Written problem A: Reproduce verbatim the portion of the debugging passage between "How can it be" and "if( way_one(ptr_to_model) )", inclusive.

Given passage:
○ ○ ○
Program received signal SIGSEGV, Segmentation fault.
0x000000000040b7da in Town::get_cur_capacity (this=0x61efe0) at ./solver/Darstellung.cpp:54
54      return left_over_capacity;
(gdb) print 0x61efe0
$1 = 6418400
(gdb) print *0x61efe0
Cannot access memory at address 0x61efe0
(gdb) print this
$2 = (const Town * const) 0x61efe0
(gdb) 

How can it be that the debugger does know that it should be a const Town pointer but is not able to access the memory to give me a dump? I am quite sure that there is no error within this method as it is used several thousand times before the crash, like every other function within the Program. Is there any chance that this is a OS related problem? I am using Linux Ubuntu 64-Bit.

My simplified algorithm:

bool solveproblem(ptr_to_model) {
        if( way_one(ptr_to_model) )
○ ○ ○
Material shown:
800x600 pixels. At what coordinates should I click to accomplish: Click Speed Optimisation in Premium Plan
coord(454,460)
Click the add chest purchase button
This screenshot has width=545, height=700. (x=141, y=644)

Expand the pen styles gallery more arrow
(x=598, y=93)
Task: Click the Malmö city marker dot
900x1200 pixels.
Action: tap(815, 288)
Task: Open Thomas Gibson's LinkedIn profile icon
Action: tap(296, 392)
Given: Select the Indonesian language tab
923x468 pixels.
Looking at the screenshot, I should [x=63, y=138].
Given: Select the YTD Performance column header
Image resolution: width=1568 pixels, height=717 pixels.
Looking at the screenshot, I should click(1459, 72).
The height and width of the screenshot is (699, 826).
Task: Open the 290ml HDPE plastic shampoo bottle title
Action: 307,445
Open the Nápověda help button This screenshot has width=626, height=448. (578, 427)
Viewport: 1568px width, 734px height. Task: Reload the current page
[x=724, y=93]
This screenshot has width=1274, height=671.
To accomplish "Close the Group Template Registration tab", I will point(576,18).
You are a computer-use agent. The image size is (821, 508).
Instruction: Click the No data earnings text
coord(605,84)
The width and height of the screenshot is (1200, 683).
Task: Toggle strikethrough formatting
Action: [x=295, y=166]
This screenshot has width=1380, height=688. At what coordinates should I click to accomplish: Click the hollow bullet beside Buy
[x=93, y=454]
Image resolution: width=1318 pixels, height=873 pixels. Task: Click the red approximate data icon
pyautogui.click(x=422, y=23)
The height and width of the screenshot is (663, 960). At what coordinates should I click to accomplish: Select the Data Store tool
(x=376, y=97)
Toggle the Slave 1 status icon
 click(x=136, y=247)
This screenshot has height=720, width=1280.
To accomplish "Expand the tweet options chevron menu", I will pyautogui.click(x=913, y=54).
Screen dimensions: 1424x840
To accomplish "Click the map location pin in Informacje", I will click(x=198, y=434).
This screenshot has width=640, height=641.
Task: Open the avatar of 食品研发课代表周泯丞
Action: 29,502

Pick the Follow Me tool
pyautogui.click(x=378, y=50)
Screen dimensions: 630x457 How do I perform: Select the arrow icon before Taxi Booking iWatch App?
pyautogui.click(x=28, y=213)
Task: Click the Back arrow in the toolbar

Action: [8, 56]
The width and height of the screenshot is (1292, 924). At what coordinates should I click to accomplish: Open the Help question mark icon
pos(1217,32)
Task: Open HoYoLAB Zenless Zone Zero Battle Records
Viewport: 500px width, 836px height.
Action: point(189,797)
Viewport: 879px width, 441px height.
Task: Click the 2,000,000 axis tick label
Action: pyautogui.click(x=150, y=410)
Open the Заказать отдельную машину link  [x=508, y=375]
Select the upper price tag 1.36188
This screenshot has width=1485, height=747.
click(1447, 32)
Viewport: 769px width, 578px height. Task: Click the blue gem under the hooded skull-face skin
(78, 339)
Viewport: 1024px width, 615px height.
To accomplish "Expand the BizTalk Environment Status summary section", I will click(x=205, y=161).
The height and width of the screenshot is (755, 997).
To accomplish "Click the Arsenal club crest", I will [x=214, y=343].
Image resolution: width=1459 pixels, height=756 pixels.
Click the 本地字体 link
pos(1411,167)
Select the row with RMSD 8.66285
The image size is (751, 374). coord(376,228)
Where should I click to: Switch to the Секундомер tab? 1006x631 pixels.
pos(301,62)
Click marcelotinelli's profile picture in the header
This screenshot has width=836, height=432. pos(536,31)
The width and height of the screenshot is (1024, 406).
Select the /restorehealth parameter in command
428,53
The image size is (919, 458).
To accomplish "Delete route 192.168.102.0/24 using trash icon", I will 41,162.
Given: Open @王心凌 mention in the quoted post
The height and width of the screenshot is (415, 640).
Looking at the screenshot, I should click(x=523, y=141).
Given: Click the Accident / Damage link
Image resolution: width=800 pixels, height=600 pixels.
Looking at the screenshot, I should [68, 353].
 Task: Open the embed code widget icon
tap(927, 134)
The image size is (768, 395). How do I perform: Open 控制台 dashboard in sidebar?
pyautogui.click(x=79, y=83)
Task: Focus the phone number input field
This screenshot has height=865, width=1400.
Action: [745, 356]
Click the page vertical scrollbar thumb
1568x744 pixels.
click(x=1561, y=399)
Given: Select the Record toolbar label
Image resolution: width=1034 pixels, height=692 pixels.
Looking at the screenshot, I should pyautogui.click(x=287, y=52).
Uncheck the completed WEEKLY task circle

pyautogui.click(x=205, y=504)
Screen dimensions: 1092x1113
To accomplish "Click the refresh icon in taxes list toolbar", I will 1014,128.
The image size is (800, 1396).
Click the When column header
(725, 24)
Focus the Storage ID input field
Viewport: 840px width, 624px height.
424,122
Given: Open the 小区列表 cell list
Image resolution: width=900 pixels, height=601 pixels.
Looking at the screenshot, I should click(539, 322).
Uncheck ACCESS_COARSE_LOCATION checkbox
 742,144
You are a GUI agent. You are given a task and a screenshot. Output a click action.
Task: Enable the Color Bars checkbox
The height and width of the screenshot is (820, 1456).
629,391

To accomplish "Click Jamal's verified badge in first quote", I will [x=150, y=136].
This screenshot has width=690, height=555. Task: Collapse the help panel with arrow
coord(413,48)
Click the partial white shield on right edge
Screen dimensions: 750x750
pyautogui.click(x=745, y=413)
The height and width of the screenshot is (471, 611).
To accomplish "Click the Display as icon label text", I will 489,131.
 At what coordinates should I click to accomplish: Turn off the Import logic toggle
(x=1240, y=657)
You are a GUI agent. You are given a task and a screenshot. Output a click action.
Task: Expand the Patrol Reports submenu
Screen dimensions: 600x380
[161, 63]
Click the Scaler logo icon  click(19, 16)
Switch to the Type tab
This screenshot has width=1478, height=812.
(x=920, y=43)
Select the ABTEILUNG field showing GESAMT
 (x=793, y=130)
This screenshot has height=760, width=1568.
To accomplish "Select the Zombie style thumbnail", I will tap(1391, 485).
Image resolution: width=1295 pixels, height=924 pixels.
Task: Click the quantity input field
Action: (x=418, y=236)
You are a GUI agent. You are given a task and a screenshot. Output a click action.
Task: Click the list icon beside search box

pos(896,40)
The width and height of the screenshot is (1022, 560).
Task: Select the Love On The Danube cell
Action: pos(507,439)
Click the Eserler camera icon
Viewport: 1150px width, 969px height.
○ ○ ○
Written problem B: Render the rows between the lines holding "Viewport: 769px width, 578px" and "pyautogui.click(x=79, y=83)", inclusive, as a JSON list of strings with one string per line, omitting blank lines.

Written solution A:
How can it be that the debugger does know that it should be a const Town pointer but is not able to access the memory to give me a dump? I am quite sure that there is no error within this method as it is used several thousand times before the crash, like every other function within the Program. Is there any chance that this is a OS related problem? I am using Linux Ubuntu 64-Bit.

My simplified algorithm:

bool solveproblem(ptr_to_model) {
        if( way_one(ptr_to_model) )

Written solution B:
[
  "Viewport: 769px width, 578px height. Task: Click the blue gem under the hooded skull-face skin",
  "(78, 339)",
  "Viewport: 1024px width, 615px height.",
  "To accomplish \"Expand the BizTalk Environment Status summary section\", I will click(x=205, y=161).",
  "The height and width of the screenshot is (755, 997).",
  "To accomplish \"Click the Arsenal club crest\", I will [x=214, y=343].",
  "Image resolution: width=1459 pixels, height=756 pixels.",
  "Click the 本地字体 link",
  "pos(1411,167)",
  "Select the row with RMSD 8.66285",
  "The image size is (751, 374). coord(376,228)",
  "Where should I click to: Switch to the Секундомер tab? 1006x631 pixels.",
  "pos(301,62)",
  "Click marcelotinelli's profile picture in the header",
  "This screenshot has width=836, height=432. pos(536,31)",
  "The width and height of the screenshot is (1024, 406).",
  "Select the /restorehealth parameter in command",
  "428,53",
  "The image size is (919, 458).",
  "To accomplish \"Delete route 192.168.102.0/24 using trash icon\", I will 41,162.",
  "Given: Open @王心凌 mention in the quoted post",
  "The height and width of the screenshot is (415, 640).",
  "Looking at the screenshot, I should click(x=523, y=141).",
  "Given: Click the Accident / Damage link",
  "Image resolution: width=800 pixels, height=600 pixels.",
  "Looking at the screenshot, I should [68, 353].",
  " Task: Open the embed code widget icon",
  "tap(927, 134)",
  "The image size is (768, 395). How do I perform: Open 控制台 dashboard in sidebar?",
  "pyautogui.click(x=79, y=83)"
]